I would imagine in VCE, yes you would divide my n-1. I do however doubt you'll be expected to provide rigorous meaning behind your choice of choosing n-1 over n.

The proof of this actually isn't very difficult, and is definitely something I would expect a VCE student capable of (with a little guidance, of course). However, they don't go over what makes a good estimator (and hence, how to unbias a biased estimator), so I don't think it will pop up even in the new study design.

But yes - in further, methods AND specialist you should be diving by n-1 to find the sample standard deviation. There are some specific cases where you divide by n, but they will not appear in VCE (unless they suddenly change the study designs to include estimators - which would not be a bad move, IMHO).

[TheAspiringDoc]

Ok, cool, so I get the method used to find the volume of a torus [(2 Pi R)(Pi r^2) where R (the major radius) is the distance from the centre of the torus to the middle of the physical 'ring like part' and little r is the minor radius , (it's more or less just a cylinder curved into a ring/doughnut like shape) but I thought of a couple more things; is merely coincidence the 2 Pi r is the derivative of Pi r^2 and that Pi r^2 is the Antiderivative (integral) of 2 Pi r? Also, how do we find the volume of the hollow centre of the torus, i.e. The part you would cut out of the pastry to make the doughnut?
Thanks

[TheAspiringDoc]

Hey, just wondering, is sin(1)+sin(2)+sin(3)+...sin(358)+sin(359)+sin(360) equal to sin(0)+sin(45)+sin(90)+sin(135)+sin(180)+sin(225)+sin(270)+sin(315)+sin(360)? and are either of them equal to [tex]\int_{0}^{360} sin(x) dx\[int][tex]? It's just that my calculator gave different answers for each ones and also a different answer to what I'd expected.. Thanks
umm, LaTeX is confusing?

[keltingmeith]

is merely coincidence the 2 Pi r is the derivative of Pi r^2 and that Pi r^2 is the Antiderivative (integral) of 2 Pi r?

Nope - I have forgotten the logic behind it, though. Same happens for TSA and the volume of a sphere.

Also, how do we find the volume of the hollow centre of the torus, i.e. The part you would cut out of the pastry to make the doughnut?
Thanks

Welp, it depends on how you model the "hollow" part. Where does in start/end? One method could be to model a similar ellipsoid and take the volume of the torus from it.

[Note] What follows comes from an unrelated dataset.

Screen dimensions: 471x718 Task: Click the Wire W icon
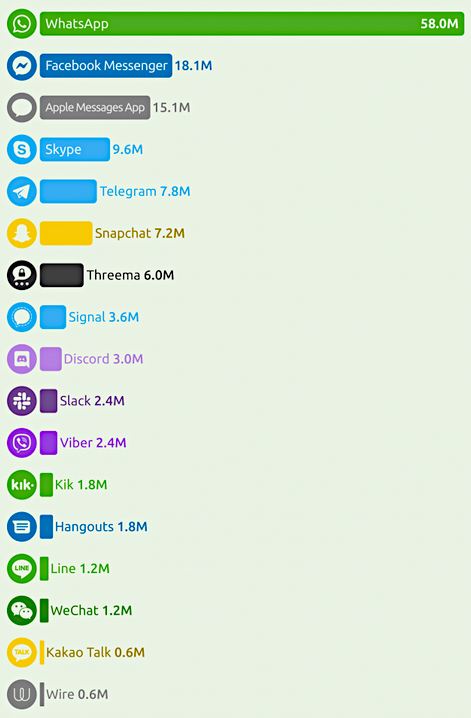[x=22, y=694]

Hey, just wondering, is sin(1)+sin(2)+sin(3)+...sin(358)+sin(359)+sin(360) equal to sin(0)+sin(45)+sin(90)+sin(135)+sin(180)+sin(225)+sin(270)+sin(315)+sin(360)? and are either of them equal to [tex]\int_{0}^{360} sin(x) dx\[int][tex]? It's just that my calculator gave different answers for each ones and also a different answer to what I'd expected.. Thanks
umm, LaTeX is confusing?

They're definitely not all equal. Why would they be equal?

[TheAspiringDoc]

Nope - I have forgotten the logic behind it, though. Same happens for TSA and the volume of a sphere.

Welp, it depends on how you model the "hollow" part. Where does in start/end? One method could be to model a similar ellipsoid and take the volume of the torus from it. They're definitely not all equal. Why would they be equal?

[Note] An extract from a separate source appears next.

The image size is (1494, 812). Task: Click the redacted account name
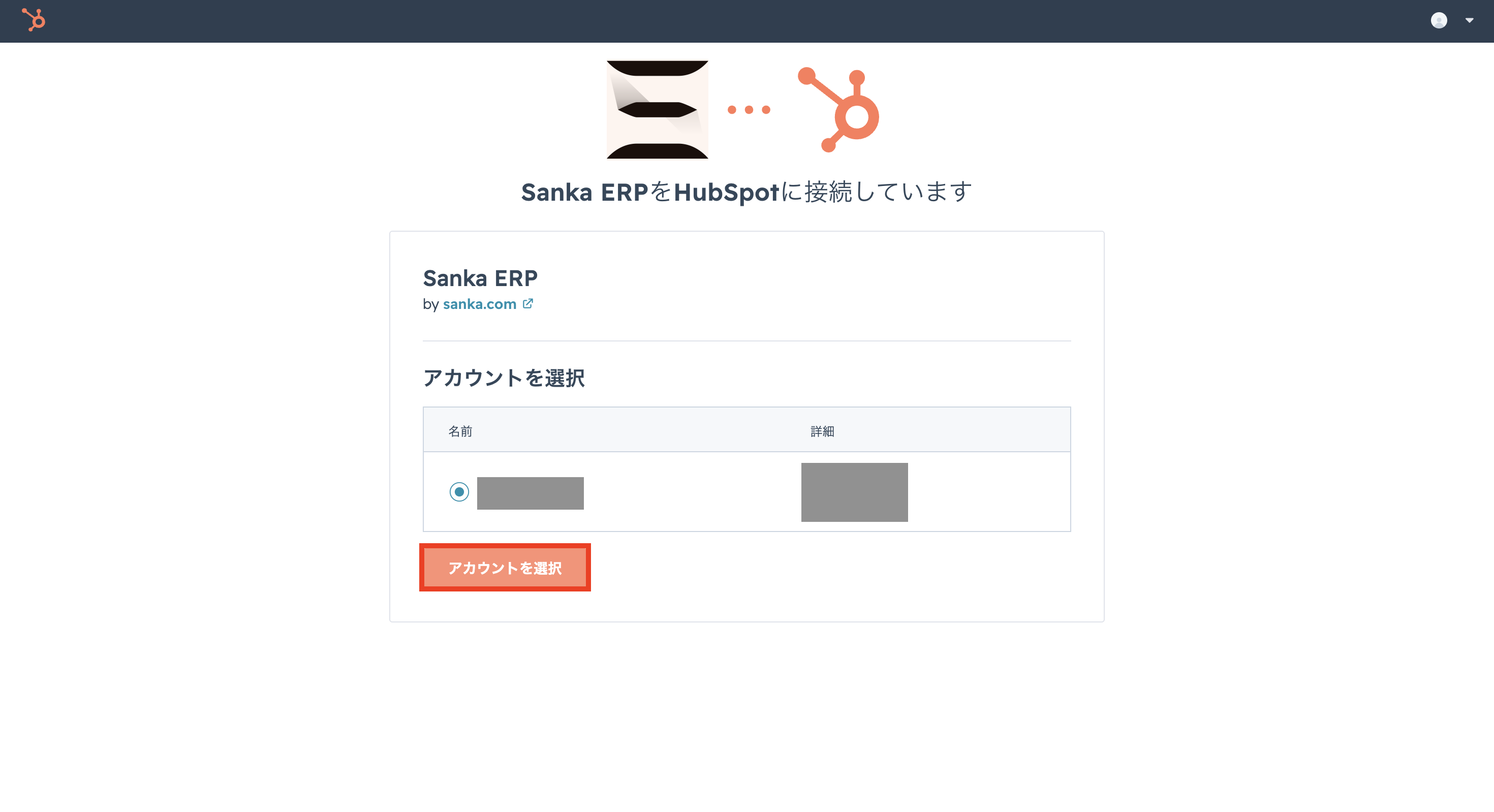pos(530,493)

Inside of the torus - I am referring to the 'apple core' shaped part.
Well, why should they (the sine sums in my previous post) all be equal? isn't it like finding the mean of 5 + 10 + 15 or 5 + 7.5 + 10 + 12.5 + 15 or everything between 5 and 15 inclusive?

[keltingmeith]

Well, why should they (the sine sums in my previous post) all be equal? isn't it like finding the mean of 5 + 10 + 15 or 5 + 7.5 + 10 + 12.5 + 15 or everything between 5 and 15 inclusive?

No - because a mean has a normalisation factor. You've just listed sums without any factor.